Conulariids: Fossilised jellyfish
Maria C Sendino and Paul D Taylor (UK)
Fossils such as ammonites, trilobites, crinoids and shark’s teeth understandably attract the most attention from fossil enthusiasts. However, other groups can provide equally fascinating insights into the history of life and ought not to be neglected. Among these ‘Cinderella fossils’ are conulariids. Found in late Precambrian (Ediacaran) to Triassic marine deposits, conulariids survived for more than 350ma, disappearing about 200 million years ago, at a time when the continents were clustered together into a huge landmass called Pangaea.

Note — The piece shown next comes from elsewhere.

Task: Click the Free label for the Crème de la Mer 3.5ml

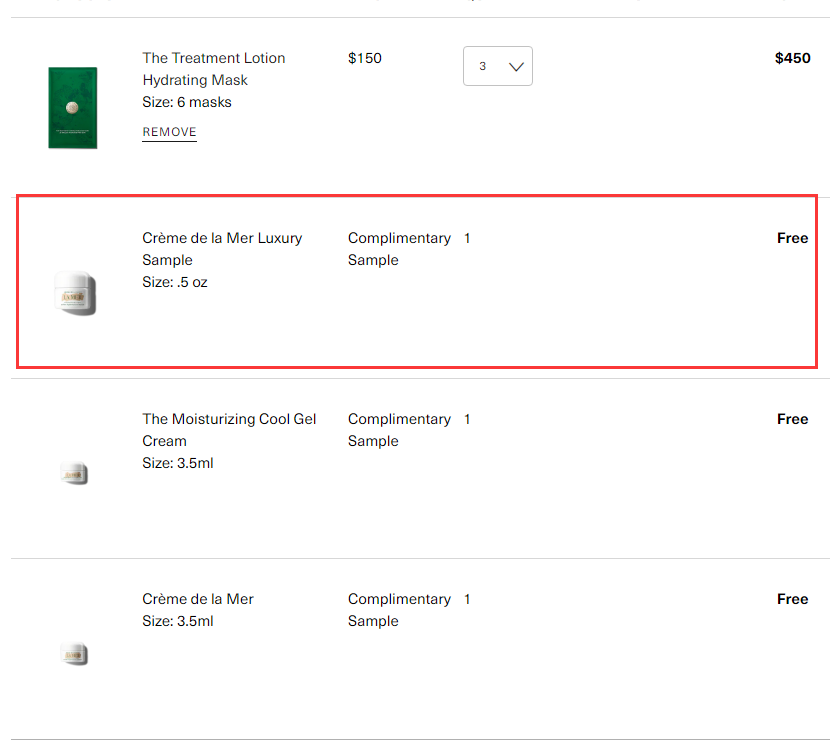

However, they are most common in Middle Ordovician to Permian rocks. Almost 400 species of conulariids have been described from around the world, and in some places they are abundant enough to lend their name to particular geological units, for example the Conularia-Sandstone in the Upper Ordovician of Jordan.
Affinities
What are conulariids? Initially, they were thought to be molluscs because of their pyramidal-cone shape that is vaguely reminiscent of a straight nautiloid. Others believed them to be worm tubes. For a long time they were classified as ‘Problematica’, which is a formal way of admitting total ignorance about their affinities.
They have also been placed in a phylum of their own, the Conulariida. This uncertainty results from the lack of preserved soft parts. However, strong evidence has emerged in recent years showing that conulariids belong to the same class – Scyphozoa – as jellyfish and are therefore related to other members of the phylum Cnidaria, including corals and sea anemones. In fact, modern scyphozoans may have a polyp stage in their life-cycle showing similarities to conulariids, notably four-sided symmetry. There are even some species of living scyphozoans that have conulariid-like skeletons made of calcium phosphate.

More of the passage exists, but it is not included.